Problem requirements:
Print every line below without adding or leaving out a single word.

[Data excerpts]
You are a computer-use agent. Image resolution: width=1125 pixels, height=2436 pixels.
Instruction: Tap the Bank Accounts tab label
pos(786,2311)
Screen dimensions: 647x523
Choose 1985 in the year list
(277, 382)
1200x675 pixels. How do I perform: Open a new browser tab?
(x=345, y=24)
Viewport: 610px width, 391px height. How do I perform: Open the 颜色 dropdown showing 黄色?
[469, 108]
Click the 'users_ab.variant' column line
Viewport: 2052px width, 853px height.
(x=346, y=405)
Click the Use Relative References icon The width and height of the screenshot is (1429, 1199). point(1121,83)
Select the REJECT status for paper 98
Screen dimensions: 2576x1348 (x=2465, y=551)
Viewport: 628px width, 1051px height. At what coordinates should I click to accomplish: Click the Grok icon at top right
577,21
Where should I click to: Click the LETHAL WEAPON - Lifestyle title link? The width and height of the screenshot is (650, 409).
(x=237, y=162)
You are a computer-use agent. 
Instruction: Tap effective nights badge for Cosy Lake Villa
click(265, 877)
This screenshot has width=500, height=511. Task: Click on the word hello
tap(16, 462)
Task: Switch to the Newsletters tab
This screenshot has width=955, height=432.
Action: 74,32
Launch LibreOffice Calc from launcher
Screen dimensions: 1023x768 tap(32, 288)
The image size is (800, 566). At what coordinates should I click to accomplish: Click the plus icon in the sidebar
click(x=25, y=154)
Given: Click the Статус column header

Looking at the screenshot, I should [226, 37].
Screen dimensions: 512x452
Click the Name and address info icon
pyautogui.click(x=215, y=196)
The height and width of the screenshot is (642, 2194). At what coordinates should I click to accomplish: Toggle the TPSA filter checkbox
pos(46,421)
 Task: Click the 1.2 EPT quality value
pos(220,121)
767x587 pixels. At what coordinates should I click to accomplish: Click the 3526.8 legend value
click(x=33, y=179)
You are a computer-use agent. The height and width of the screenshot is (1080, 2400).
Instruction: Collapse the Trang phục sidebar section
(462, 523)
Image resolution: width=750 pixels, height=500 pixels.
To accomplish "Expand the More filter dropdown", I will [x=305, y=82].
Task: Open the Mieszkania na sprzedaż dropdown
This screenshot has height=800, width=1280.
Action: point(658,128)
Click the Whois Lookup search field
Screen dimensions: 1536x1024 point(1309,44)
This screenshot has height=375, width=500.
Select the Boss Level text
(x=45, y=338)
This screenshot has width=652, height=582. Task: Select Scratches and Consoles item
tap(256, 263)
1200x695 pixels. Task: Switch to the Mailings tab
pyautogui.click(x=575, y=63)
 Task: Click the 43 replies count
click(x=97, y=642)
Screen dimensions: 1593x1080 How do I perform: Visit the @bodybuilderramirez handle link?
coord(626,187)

Response to this task:
You are a computer-use agent. Image resolution: width=1125 pixels, height=2436 pixels.
Instruction: Tap the Bank Accounts tab label
pos(786,2311)
Screen dimensions: 647x523
Choose 1985 in the year list
(277, 382)
1200x675 pixels. How do I perform: Open a new browser tab?
(x=345, y=24)
Viewport: 610px width, 391px height. How do I perform: Open the 颜色 dropdown showing 黄色?
[469, 108]
Click the 'users_ab.variant' column line
Viewport: 2052px width, 853px height.
(x=346, y=405)
Click the Use Relative References icon The width and height of the screenshot is (1429, 1199). point(1121,83)
Select the REJECT status for paper 98
Screen dimensions: 2576x1348 (x=2465, y=551)
Viewport: 628px width, 1051px height. At what coordinates should I click to accomplish: Click the Grok icon at top right
577,21
Where should I click to: Click the LETHAL WEAPON - Lifestyle title link? The width and height of the screenshot is (650, 409).
(x=237, y=162)
You are a computer-use agent. 
Instruction: Tap effective nights badge for Cosy Lake Villa
click(265, 877)
This screenshot has width=500, height=511. Task: Click on the word hello
tap(16, 462)
Task: Switch to the Newsletters tab
This screenshot has width=955, height=432.
Action: 74,32
Launch LibreOffice Calc from launcher
Screen dimensions: 1023x768 tap(32, 288)
The image size is (800, 566). At what coordinates should I click to accomplish: Click the plus icon in the sidebar
click(x=25, y=154)
Given: Click the Статус column header

Looking at the screenshot, I should [226, 37].
Screen dimensions: 512x452
Click the Name and address info icon
pyautogui.click(x=215, y=196)
The height and width of the screenshot is (642, 2194). At what coordinates should I click to accomplish: Toggle the TPSA filter checkbox
pos(46,421)
 Task: Click the 1.2 EPT quality value
pos(220,121)
767x587 pixels. At what coordinates should I click to accomplish: Click the 3526.8 legend value
click(x=33, y=179)
You are a computer-use agent. The height and width of the screenshot is (1080, 2400).
Instruction: Collapse the Trang phục sidebar section
(462, 523)
Image resolution: width=750 pixels, height=500 pixels.
To accomplish "Expand the More filter dropdown", I will [x=305, y=82].
Task: Open the Mieszkania na sprzedaż dropdown
This screenshot has height=800, width=1280.
Action: point(658,128)
Click the Whois Lookup search field
Screen dimensions: 1536x1024 point(1309,44)
This screenshot has height=375, width=500.
Select the Boss Level text
(x=45, y=338)
This screenshot has width=652, height=582. Task: Select Scratches and Consoles item
tap(256, 263)
1200x695 pixels. Task: Switch to the Mailings tab
pyautogui.click(x=575, y=63)
 Task: Click the 43 replies count
click(x=97, y=642)
Screen dimensions: 1593x1080 How do I perform: Visit the @bodybuilderramirez handle link?
coord(626,187)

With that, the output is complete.